Unfortunately, there's nothing forcing the override passwords to be strong. I successfully made my override password "a". A brute force attack on these lousy passwords could be successful in an embarrassingly brief period. Like, a small fraction of a second.
OK, you'd have to crack all of them, but J. Random HaXXor could do it.
This, at least, reduces the need for a determined attacker to cut fingers off people. If an attacker's ruthless enough to cut a finger off a user, he's probably also ruthless enough to do what it takes to get passwords out of the same user by, for instance, threatening to cut their fingers off.
The Finger ID reader is supposed to reject, um, no-longer-alive fingers, anyway. Though I'm not sure how it does it.
Differences in conductivity, I suppose; if you pickle a severed finger it probably won't work, but if it's freshly cut it probably will. It's not just a temperature thing; I frosted my fingertip with freezer spray in the interest of scientific inquiry and still logged in fine.
Further investigation in this area is on hold, pending the capture of some suitable experimental subjects.

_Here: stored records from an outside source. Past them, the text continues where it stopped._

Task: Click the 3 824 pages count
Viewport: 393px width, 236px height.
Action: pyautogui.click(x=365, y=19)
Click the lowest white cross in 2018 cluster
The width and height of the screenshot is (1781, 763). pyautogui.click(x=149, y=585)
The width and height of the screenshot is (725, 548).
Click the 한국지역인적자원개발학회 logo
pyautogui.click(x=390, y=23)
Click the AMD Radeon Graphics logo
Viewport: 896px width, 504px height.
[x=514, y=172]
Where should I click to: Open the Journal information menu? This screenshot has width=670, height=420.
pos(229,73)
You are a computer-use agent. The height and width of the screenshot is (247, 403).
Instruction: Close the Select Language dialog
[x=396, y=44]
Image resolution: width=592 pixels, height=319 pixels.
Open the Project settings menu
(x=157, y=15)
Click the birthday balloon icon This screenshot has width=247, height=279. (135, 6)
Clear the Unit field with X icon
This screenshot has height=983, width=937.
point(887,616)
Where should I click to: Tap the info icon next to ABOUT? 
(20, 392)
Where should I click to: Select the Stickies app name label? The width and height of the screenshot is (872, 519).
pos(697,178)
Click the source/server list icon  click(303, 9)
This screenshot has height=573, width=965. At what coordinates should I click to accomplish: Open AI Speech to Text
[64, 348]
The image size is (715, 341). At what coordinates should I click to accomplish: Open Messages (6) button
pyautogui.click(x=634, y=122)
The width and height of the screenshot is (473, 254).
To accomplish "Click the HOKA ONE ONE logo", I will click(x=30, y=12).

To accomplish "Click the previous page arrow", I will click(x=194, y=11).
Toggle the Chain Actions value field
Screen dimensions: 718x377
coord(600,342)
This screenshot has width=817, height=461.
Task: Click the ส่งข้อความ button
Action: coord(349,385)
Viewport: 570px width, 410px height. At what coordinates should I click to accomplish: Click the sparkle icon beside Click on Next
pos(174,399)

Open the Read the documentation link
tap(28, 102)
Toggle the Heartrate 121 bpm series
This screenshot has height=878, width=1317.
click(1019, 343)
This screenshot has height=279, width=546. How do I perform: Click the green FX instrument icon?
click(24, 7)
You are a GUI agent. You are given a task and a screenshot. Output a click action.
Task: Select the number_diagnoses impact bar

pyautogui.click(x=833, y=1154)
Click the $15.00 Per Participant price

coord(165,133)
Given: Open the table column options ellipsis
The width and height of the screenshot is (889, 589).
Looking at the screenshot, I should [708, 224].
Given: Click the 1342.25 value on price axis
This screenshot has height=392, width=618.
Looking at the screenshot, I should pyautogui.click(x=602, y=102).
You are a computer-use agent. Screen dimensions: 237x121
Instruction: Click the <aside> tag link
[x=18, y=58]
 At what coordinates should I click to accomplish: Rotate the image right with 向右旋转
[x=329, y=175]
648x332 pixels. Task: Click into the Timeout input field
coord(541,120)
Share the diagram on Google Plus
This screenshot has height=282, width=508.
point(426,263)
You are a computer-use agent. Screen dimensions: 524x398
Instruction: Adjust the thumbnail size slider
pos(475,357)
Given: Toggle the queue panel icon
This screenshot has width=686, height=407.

There may be some huge gaping hole in the pcE system that I haven't noticed - I'm no crypto-guru. The administrator's ability to export user profiles seems to be a hole, since Blowfish is a symmetric crypto system (it uses the same key for encryption and decryption) and he who holds the key would appear to be able to decrypt whatever he wants. But I'm probably missing something.
Overall
The hardware and print-recognition side of the Finger ID system is excellent. The software side, not so much.
BVI's spiel for BioSecure is that "you and only you can access your computer and keep your sensitive information secure", and that's sort of technically true, but the system doesn't stop other people from accessing your computer and taking a great big poo on your sensitive information, without having much idea of what it is. If BioSecure ran under Win2000 or WinNT there'd be more protection, but if someone nasty's got physical access to your computer, you're still essentially boned.
BioSecure doesn't stop your hard drive from crashing, or your computer from being stolen, either. All it does is stop anybody from being able to read your encrypted files or log in normally to your computer.
You can deal with the various things that can destroy your files by backing the files up, as normal. If you back up encrypted files when you're not logged in as somebody who should be able to read them, they're backed up in their encrypted form. If you back them up when you are able to read them, they're backed up in their plaintext form. This isn't a problem, as long as you know about it.
If you want a reasonably secure fingerprint login system for a Win98 or USB-capable Win95 system, this one'll do you. If you just want a standard USB AuthenTec fingerprint scanner to use with some other software, here one is.
Until the software gets a bit more elegant and the consumer operating systems get a bit more secure, though, this isn't a product most people want or need. For most users, including many business users, a thing like this is still just a cool toy.